The leading cryptocurrency went as high as $50,350 on Coinbase today, a level last seen on August 23rd and before that May 15.
Confidence is returning in the second leg of the bull market as bitcoin recovered sharply from its July low of around $28k.
“Purely from a TA basis, it looks like if $50 goes (it prob will), $58k will be on deck in no time. Then it’s a battle for new ATHs and potentially beyond,” said Travis Kling, who’s running Ikigai Fund.
The price appreciation, more importantly, has come during a period of the lowest spot volume in the last year, which has been due to seasonality. Kling added,
“The biggest risk to this scenario playing out is increased tapering fears. That was a much bigger concern pre-Jackson Hole.
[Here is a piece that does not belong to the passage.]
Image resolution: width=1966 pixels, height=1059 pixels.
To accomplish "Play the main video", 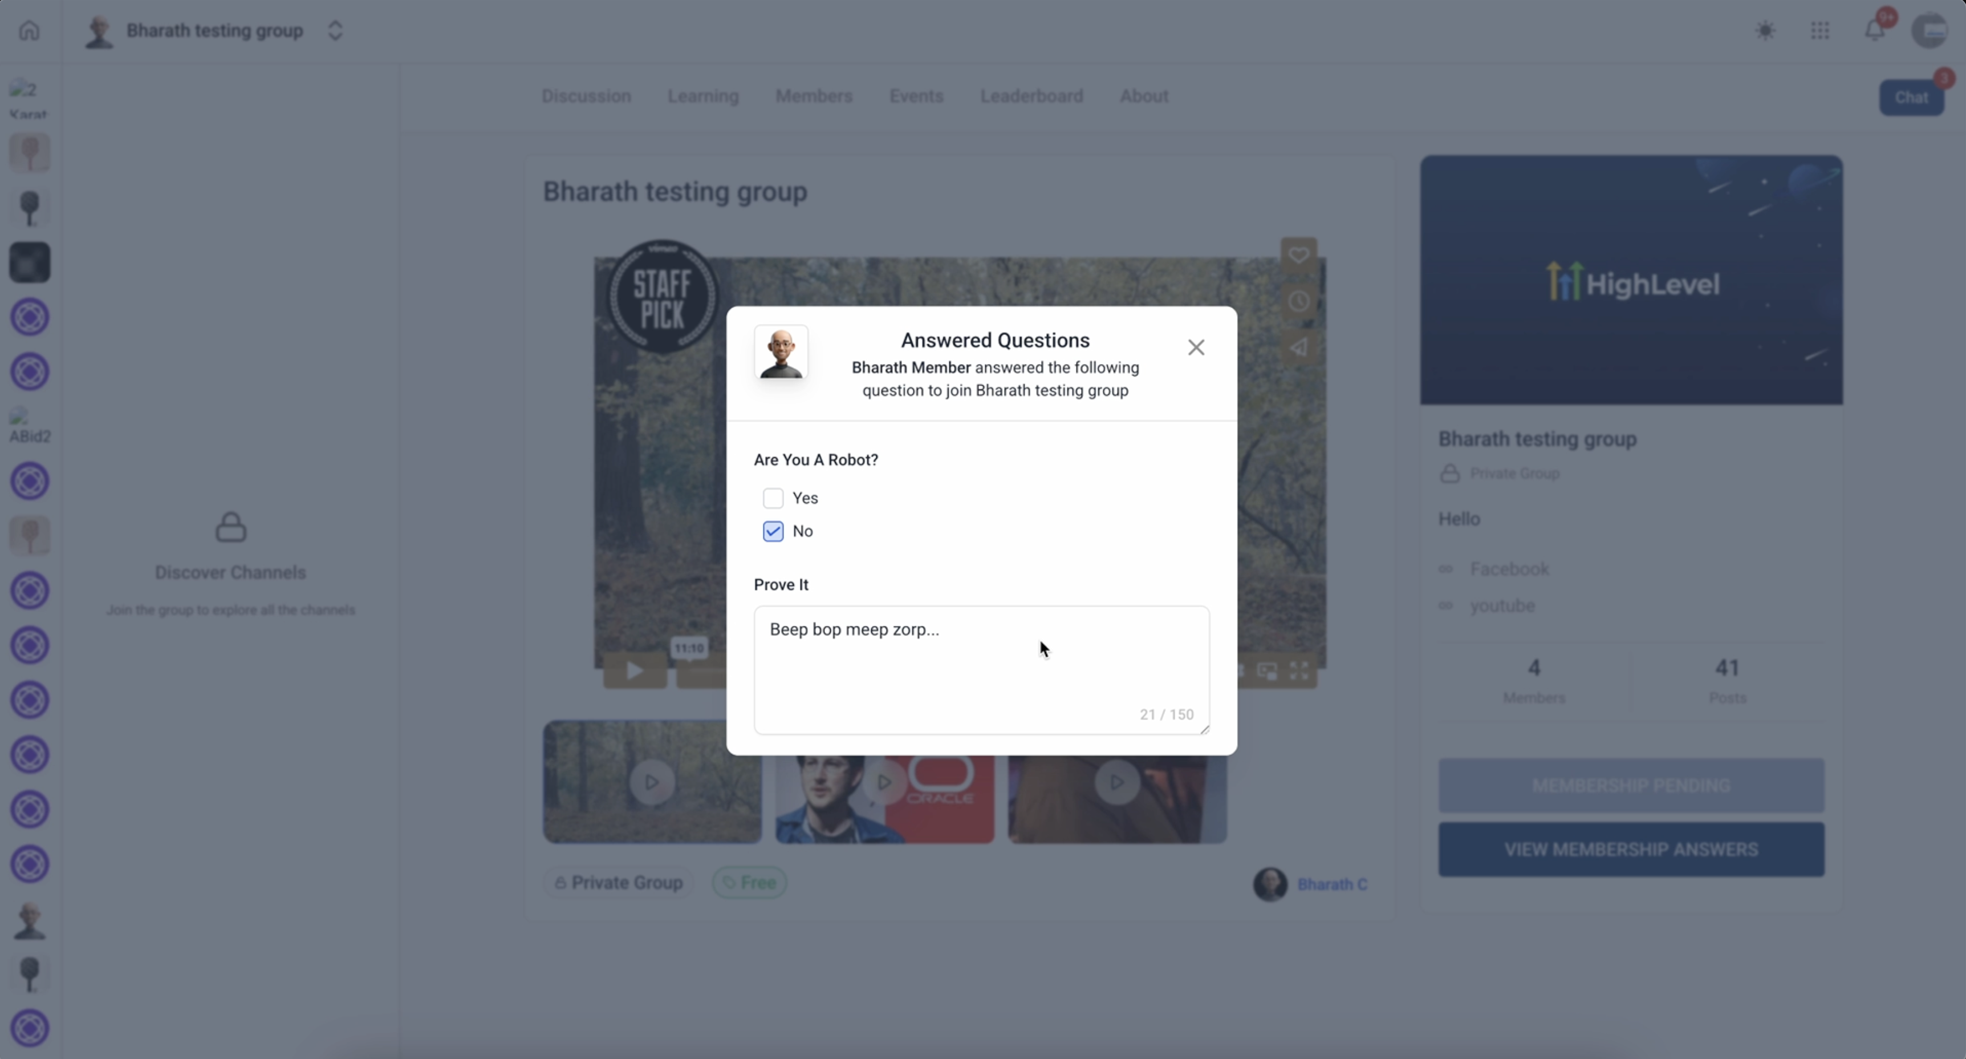I will pyautogui.click(x=634, y=670).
But Powell seems content to punt on tapering at least until YE. If we print strong jobs numbers in the coming months, there’s risk that timeline moves up.”
Ok this is a complete guess but just for fun how do I think this hot ball plays out… defi obviously in the throws of it -> alt l1s -> sammies -> eth -> btc -> literally every dogshit name you ever heard
— alCheMixS (@cmsholdings) July 6, 2021
The price action turned positive as Bitcoin fund flows finally stabilized and even recorded inflows, though modest, for two consecutive days, according to ByteTree data. Transaction counts are picking up from low levels as well, up from 1.35 million in early July to now approaching 1.75 million.
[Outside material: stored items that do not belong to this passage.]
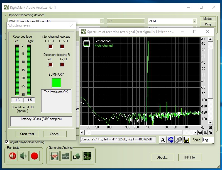
Task: Click the About... button
Action: 162,157
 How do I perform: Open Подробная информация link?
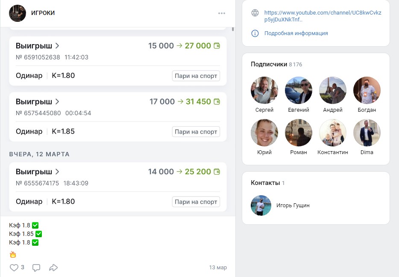tap(296, 33)
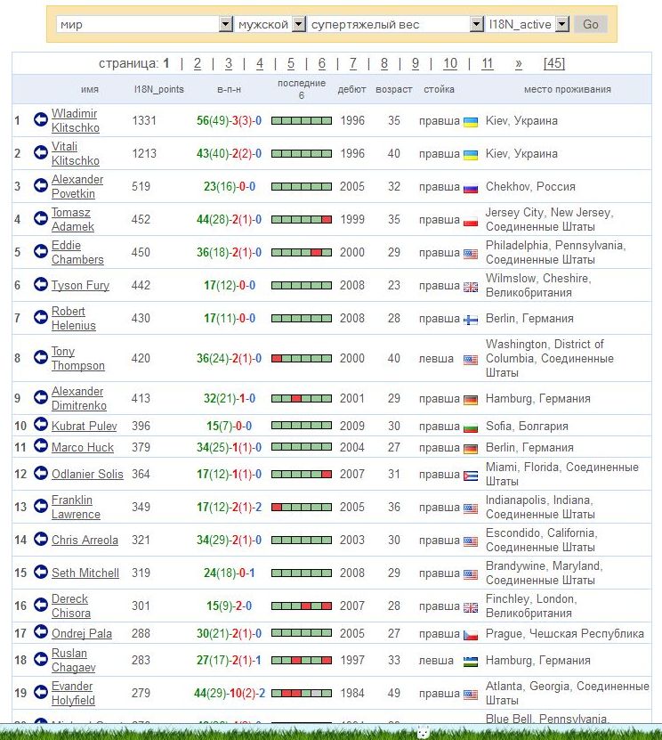The width and height of the screenshot is (662, 740).
Task: Jump to last page 45
Action: click(x=553, y=63)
Additionally, “miners inventories have now peaked, and they are selling again. This is normally bullish as it implies the market is strong enough to take the pressure,” noted Charlie Morris of ByteTree.
The second-largest cryptocurrency rallied high at nearly $3,845 late on Wednesday, a level last seen on May 16, just four days after hitting ATH at $4,380. Since July 20 low, Ether has soared 122% in value.
ETHBTC also surged to roughly 0.0785, not seen since May 19th, after breaking out of a multi-year long-term wedge.
ETH / BTC +14% in last 7 days with potential break out from 0.06 – 0.08 range pic.twitter.com/A97oLwdm9i
— Coinbase Institutional (@CoinbaseInsto) September 2, 2021
All of this has been while ETH perpetual record low funding rates leading to optimism that this breakout can run even higher.
However, according to Loomdart, popular crypto trader, it might be time to deleverage here as “think a lot of catch up leverage stepped in yesterday to kinda hope other L1 strength can be matched, think we go higher eventually regardless, but yeah not bad place to tp,” he said.
Amidst the rising price and continued NFT mania, average gas fees on the network have risen past 136 Gwei, which is leading to more burns. 170,000 ETH worth $545 mln has been burned since EIP 1559 was implemented on August 5.
OpenSea’s contracts alone contributed to 30.67% of all ETH burned (~27k ETH), followed by Uniswap V2 and V3 contracts contributing 20.44%.
This increasing amount of ETH getting burned has resulted in Ether’s annualized daily inflation falling to 1%, from ~3% before EIP-1559 activation. This week’s data revealed sub 1% inflation rates, hovering around 0.6% annual inflation, which is significant.
“Although it’s unlikely that this sustains until the PoS merge, EIP-1559’s impact on ETH’s inflation is the equivalent of two BTC halvings (using 3% as pre-London inflation),” noted Delphi Digital.